Regional Assemblies at last

EDITORIAL 21 Jan 2019
Regional Assemblies at last

It is worth the pains to appreciate the move taken by the head of state to announce that regional elections shall be conducted within this election year. The decision may be described in some quarters as belated. We, however, wish to believe that it will remove some heat from the expectations of some Cameroonians.
The truth remains, however, that government had all along displayed its overt reluctance to respect the spirit of the 1996 constitution, which provided for a decentralised system of government on the premise of ten autonomous regions. It might not have been the best option, but it soothed some aggrieved minds.
It is worth noting that if the political situation in the country today has had to transform into a crisis, in which blood has had to be shed, it is more so for the fact that the regime failed once more, as has always been the case, to respect provisions of the constitution. We stand to be corrected that, to ignore a vital constitutional provision for more than twenty years is being dishonest and even unpatriotic on the part of the regime.
There is every possibility that this Ten Autonomous Region provision could have served as a middle course, as well as a new experiment in our body politics. All what can be deduced from this glaring dragging of feet is that, even this “Ten Region provision” of the 1996 constitution did not land well on the thinking of those presently running this country.
Today, and even in the farthest future, history will continue to remind us that this country had once been entangled in a political crisis in the early 90s, a crisis which developed into a stalemate, producing on its way, violent street protests reinforced by a strange experience of “Ghost Towns’’ never before known in the history of Cameroon. It should also be recalled that these country-wide street protests and “Ghost Towns” organised by a grouping of very vibrant opposition parties at the time, was calling for the incumbent president Biya to step down, following allegations by the opposition that the results of the presidential elections had been manipulated upon in favour of Mr. Biya.

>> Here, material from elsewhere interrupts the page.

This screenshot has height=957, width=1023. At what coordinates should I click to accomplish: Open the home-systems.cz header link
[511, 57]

This wave of civil disobedience almost brought the Biya regime on its knees. The country was heading towards a dramatic show-down that would cost much more than could be imagined. At the background of all this tension, was the Anglophone endurance of what they loudly described as their marginalisation. Something needed to be done. It required that people had to sit and make a breakthrough out of this stalemate and save the country from a likely blood bath. For the sake of history, and to be fare to the man, Mr. Biya, he accepted a recommendation to summon what became known as the historic “Tripartite Talks”, an all inclusive dialoguing gathering which produced among other recommendations, the decentralisation of a highly centralised state. It should be recalled that the Anglophone case which emphasized a return to the federal structure was among the options of the recommendation. It was therefore the Tripartite Talks that paved the way for the Joseph Owona Constitution Review Commission.
Unfortunately, however, for the Anglophones their proposal for a return to the federal system was systematically dropped. In effect the option of Ten-Autonomous Regions was upheld. We would want to believe that if after this constitution was adopted, and the Anglophones had to wait for twenty years for them to openly agitate, it was because it was an improvement on the obnoxious super-imposed centralized state structure. The question to ask now is: Why did the head of state drag his feet to wait until things had to go off-hand.?

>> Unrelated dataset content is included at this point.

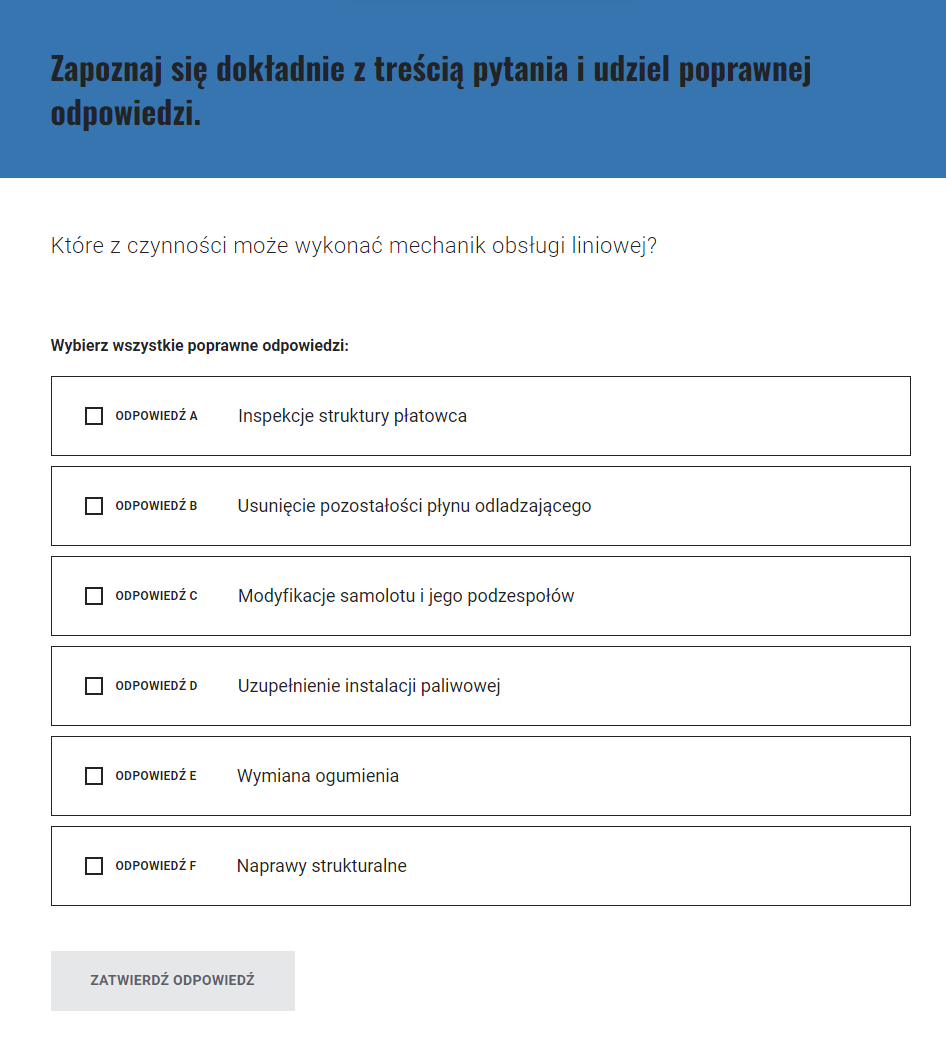Click the "Wymiana ogumienia" answer text
946x1058 pixels.
click(318, 776)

If the head of state found the Tripartite Forum as an appropriate forum to dialogue for a lasting solution at the time, why has it become unreasonable today for him to see the necessity for a similar gathering for a dialogue? While we welcome his latest move to hold regional elections, we still believe that he is again putting the cart before the horse. There is still need for dialogue. We should accept the truth that the last elections were not the best, with a reasonable population of voters still in the bushes or on exile. Let reason prevail.